PROBLEM STATEMENT
Your answer should be the lines below from the one holding "This screenshot has width=624, height=320." through the one holding "You are a computer-use", copied exactly and with nothing else.

EXERCISE INPUT
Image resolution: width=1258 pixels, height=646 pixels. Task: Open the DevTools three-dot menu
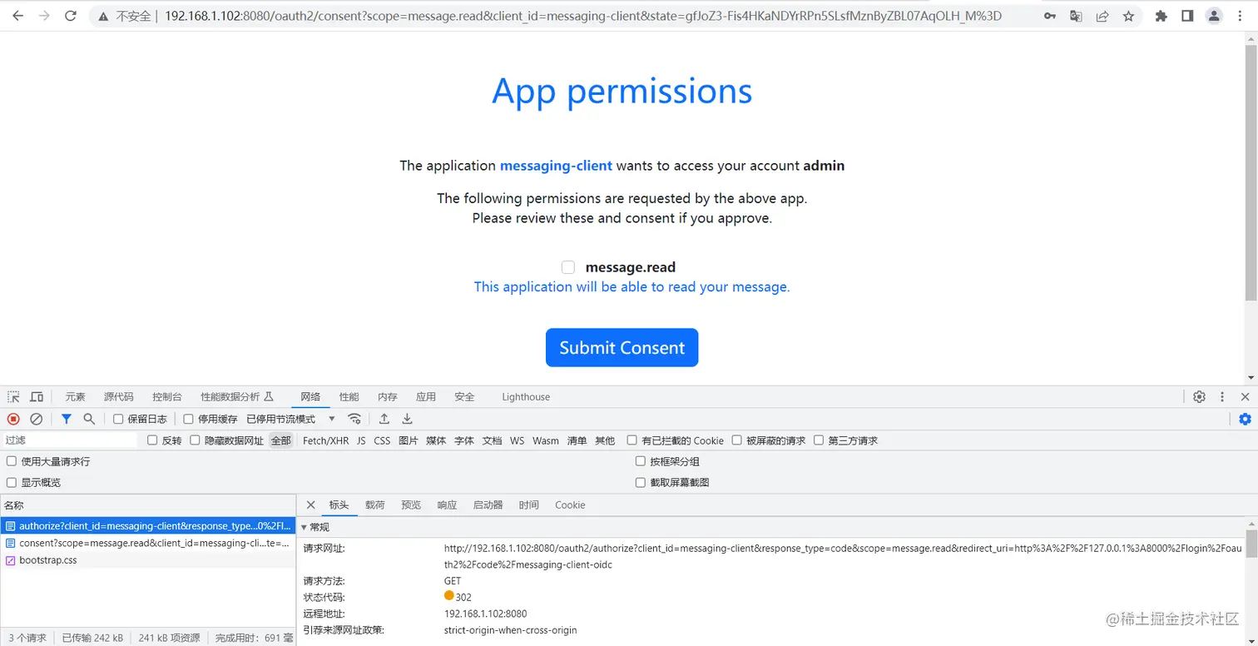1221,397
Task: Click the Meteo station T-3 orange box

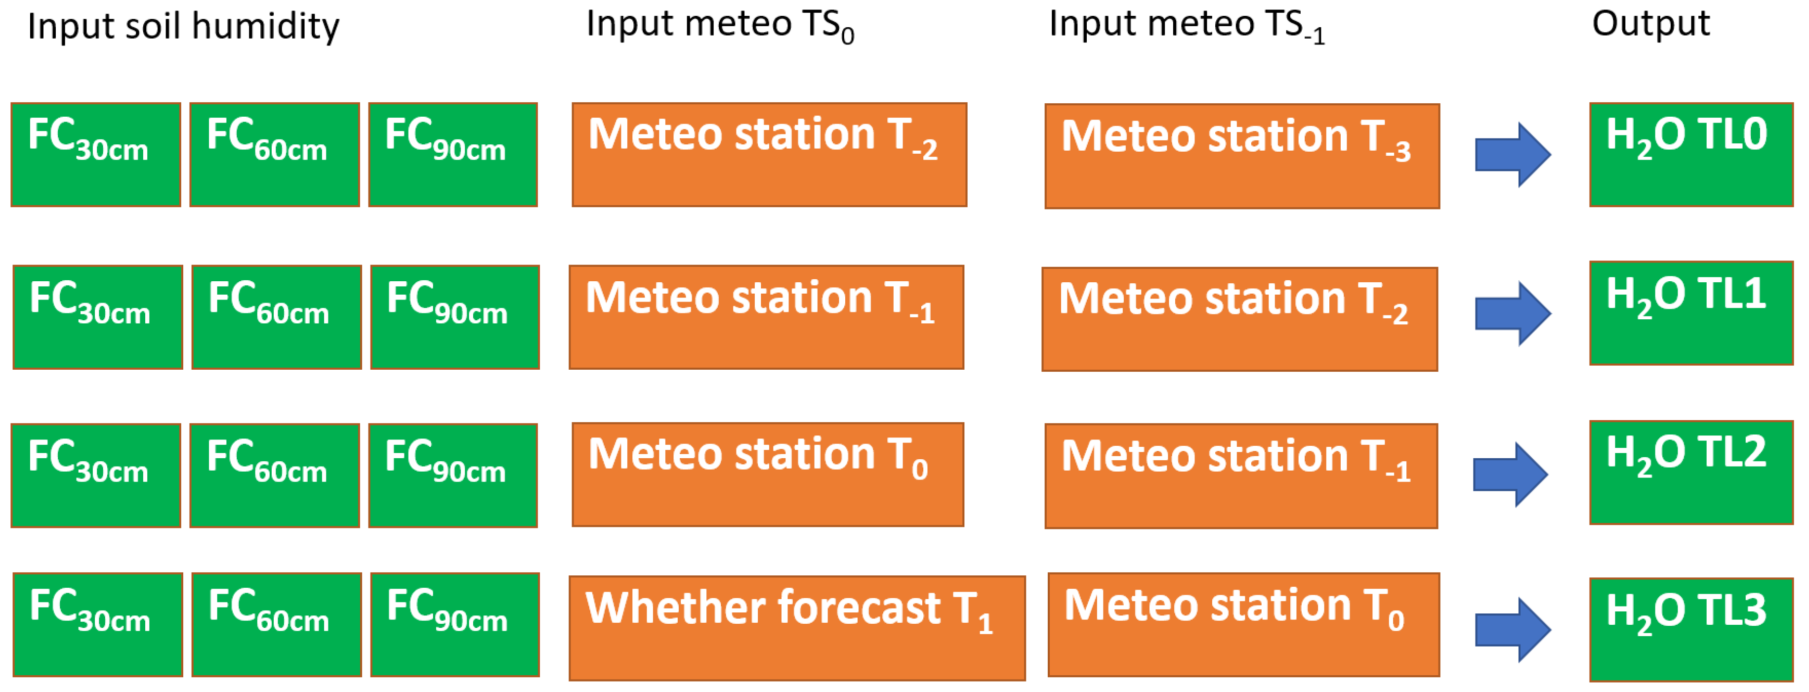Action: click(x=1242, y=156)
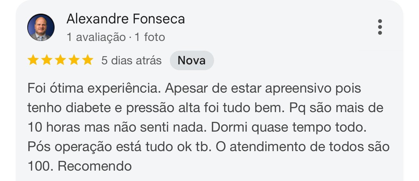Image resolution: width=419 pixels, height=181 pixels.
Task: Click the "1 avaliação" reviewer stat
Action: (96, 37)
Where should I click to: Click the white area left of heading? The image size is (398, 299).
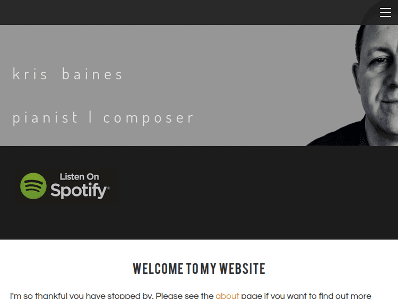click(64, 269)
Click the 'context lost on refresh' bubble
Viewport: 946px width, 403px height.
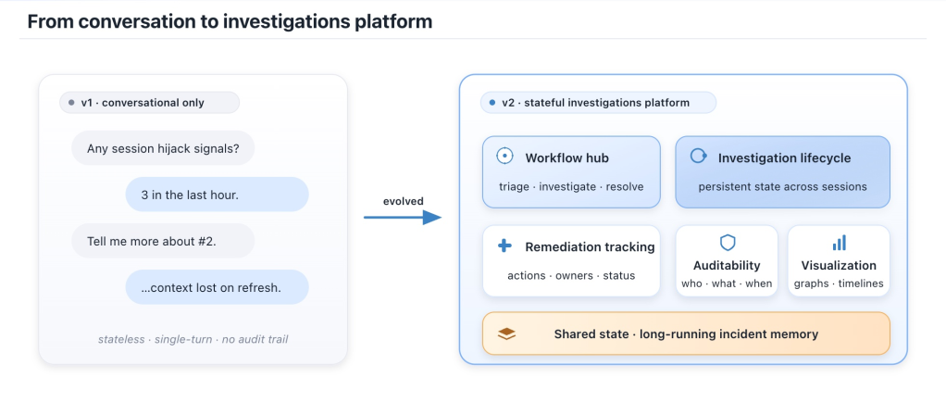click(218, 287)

--

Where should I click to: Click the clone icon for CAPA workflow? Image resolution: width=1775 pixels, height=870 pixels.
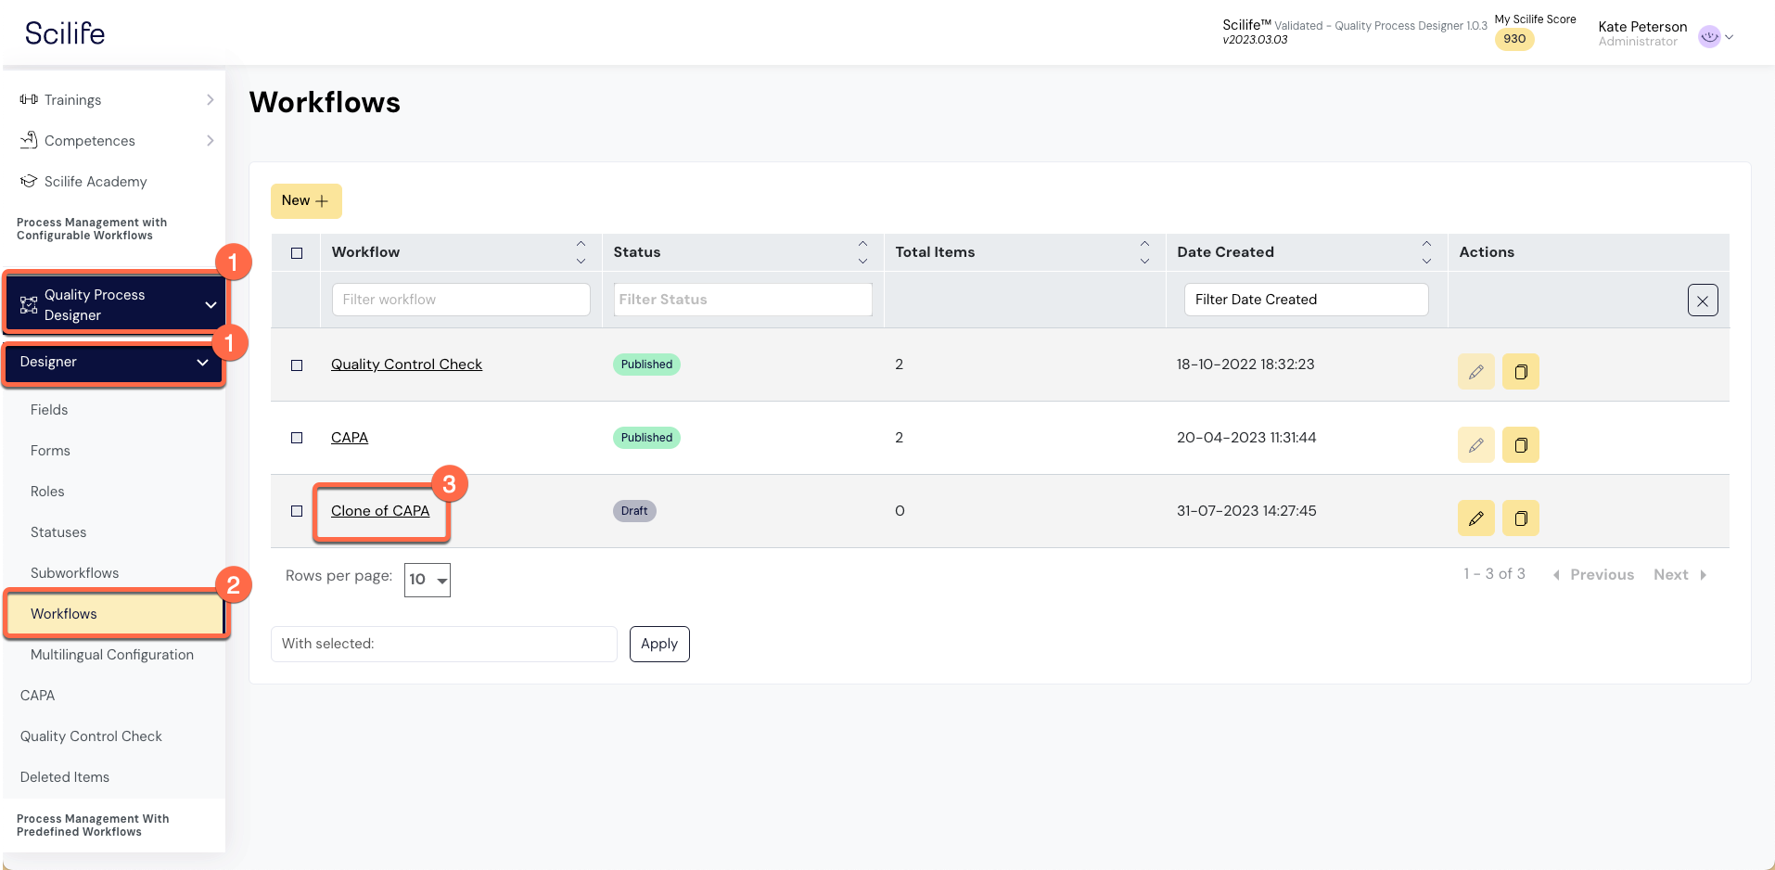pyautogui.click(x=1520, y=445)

---

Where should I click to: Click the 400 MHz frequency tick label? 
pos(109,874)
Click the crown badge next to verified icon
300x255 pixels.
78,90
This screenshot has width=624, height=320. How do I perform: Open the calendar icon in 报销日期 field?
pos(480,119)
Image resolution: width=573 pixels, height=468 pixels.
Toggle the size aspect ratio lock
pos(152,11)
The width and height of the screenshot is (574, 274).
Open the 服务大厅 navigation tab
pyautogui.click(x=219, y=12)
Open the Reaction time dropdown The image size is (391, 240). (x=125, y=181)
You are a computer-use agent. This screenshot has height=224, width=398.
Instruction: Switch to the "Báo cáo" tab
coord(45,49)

TASK SOLUTION
This screenshot has width=624, height=320. How do I perform: Open the calendar icon in 报销日期 field?
pos(480,119)
Image resolution: width=573 pixels, height=468 pixels.
Toggle the size aspect ratio lock
pos(152,11)
The width and height of the screenshot is (574, 274).
Open the 服务大厅 navigation tab
pyautogui.click(x=219, y=12)
Open the Reaction time dropdown The image size is (391, 240). (x=125, y=181)
You are a computer-use agent. This screenshot has height=224, width=398.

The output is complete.